Hackers infect users of antivirus service that delivered updates over HTTP
eScan AV updates were delivered over HTTP for five years.
@arstechnica back in 2019 with @civilsphere / @stratosphere we sent reports to over 30 AVs showing how they were sending traffic unencrypted that could put people at risk. We showed how we could do injections in their apps. We got less than 5 answers. None accepted our report as valid.
@buherator @civilsphere @stratosphere @arstechnica It’s been a while so I will have to check.
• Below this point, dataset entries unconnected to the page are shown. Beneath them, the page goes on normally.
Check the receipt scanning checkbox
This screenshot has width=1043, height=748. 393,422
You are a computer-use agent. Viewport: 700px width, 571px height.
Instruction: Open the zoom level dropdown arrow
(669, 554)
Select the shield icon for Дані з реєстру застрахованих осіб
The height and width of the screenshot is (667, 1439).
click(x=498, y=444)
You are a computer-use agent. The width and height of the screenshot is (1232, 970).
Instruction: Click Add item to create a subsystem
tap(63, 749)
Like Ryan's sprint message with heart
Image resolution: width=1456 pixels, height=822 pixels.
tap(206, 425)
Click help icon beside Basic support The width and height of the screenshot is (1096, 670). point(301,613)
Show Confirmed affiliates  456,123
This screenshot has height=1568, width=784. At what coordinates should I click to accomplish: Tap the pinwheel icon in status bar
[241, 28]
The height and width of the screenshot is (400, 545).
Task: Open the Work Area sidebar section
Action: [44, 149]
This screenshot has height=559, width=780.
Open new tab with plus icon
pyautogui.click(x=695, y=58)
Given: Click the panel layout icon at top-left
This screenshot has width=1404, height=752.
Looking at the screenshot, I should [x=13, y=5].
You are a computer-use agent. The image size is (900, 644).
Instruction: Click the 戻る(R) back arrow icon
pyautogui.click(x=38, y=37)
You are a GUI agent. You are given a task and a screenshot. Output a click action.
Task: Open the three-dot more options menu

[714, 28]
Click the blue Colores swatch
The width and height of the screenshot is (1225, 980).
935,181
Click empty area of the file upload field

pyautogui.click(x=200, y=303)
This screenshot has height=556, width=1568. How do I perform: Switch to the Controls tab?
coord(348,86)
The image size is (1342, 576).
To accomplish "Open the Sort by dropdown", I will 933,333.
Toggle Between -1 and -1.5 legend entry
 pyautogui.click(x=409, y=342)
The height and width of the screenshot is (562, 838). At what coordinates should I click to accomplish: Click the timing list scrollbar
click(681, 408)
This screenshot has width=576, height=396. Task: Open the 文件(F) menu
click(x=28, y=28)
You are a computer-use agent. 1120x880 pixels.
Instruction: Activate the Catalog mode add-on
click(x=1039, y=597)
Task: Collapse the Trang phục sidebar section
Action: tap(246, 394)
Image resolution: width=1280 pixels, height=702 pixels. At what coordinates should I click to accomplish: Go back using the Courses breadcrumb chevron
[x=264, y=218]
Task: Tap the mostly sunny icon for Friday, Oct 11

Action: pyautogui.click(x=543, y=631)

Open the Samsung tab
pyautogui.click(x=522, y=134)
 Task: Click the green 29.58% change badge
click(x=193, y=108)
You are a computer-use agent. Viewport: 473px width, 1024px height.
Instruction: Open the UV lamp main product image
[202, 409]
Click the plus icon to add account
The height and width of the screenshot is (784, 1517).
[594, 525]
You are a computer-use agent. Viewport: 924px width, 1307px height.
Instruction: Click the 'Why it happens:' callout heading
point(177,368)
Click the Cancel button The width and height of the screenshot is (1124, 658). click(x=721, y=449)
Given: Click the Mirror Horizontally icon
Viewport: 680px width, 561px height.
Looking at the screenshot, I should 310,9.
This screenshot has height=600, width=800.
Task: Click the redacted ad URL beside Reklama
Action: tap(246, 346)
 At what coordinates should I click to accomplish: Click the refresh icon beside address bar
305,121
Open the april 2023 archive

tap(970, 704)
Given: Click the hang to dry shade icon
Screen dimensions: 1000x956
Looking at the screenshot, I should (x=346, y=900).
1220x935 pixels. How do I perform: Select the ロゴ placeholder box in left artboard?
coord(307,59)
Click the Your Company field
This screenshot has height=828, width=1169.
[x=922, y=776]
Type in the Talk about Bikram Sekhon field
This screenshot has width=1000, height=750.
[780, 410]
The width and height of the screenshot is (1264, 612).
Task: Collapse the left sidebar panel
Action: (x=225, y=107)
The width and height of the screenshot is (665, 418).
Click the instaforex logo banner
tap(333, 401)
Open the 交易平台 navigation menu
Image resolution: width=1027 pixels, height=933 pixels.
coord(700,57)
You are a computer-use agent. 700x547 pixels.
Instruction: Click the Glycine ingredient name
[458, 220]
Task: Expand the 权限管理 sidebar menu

@buherator @civilsphere @stratosphere @arstechnica
We presented in 2019 in some local conferences. And we talked about this with @eldraco at Ekoparty in 2022 (In Spanish, sorry): https://www.youtube.com/watch?v=uN0EVwWWMbs&t=32s
At some point we were keeping this list updated and we wrote some blogs but not on AVs:
https://www.civilsphereproject.org/research/mobile-applications-we-helped-improve
When we found the issues on the AVs apps, we wrote reports and send emails, and then we waited. Honestly we are a university research team and students come and go; eventually we moved on as it was too much work outside our 'core' research and teaching duties. We did it the right way, PDF reports with reproducibility and everything, and it was so much work. It was an exhausting season for us.
We still have the spreadsheet with all the issues we identified per AV.
@buherator @eldraco Yeah, we got about the same reasoning from a few of the vendors that answered. You want to ensure the AV always work, this is why also they do some DNS magic that triggers some alarms often in IDS/IPS. It is understandable up to some extent.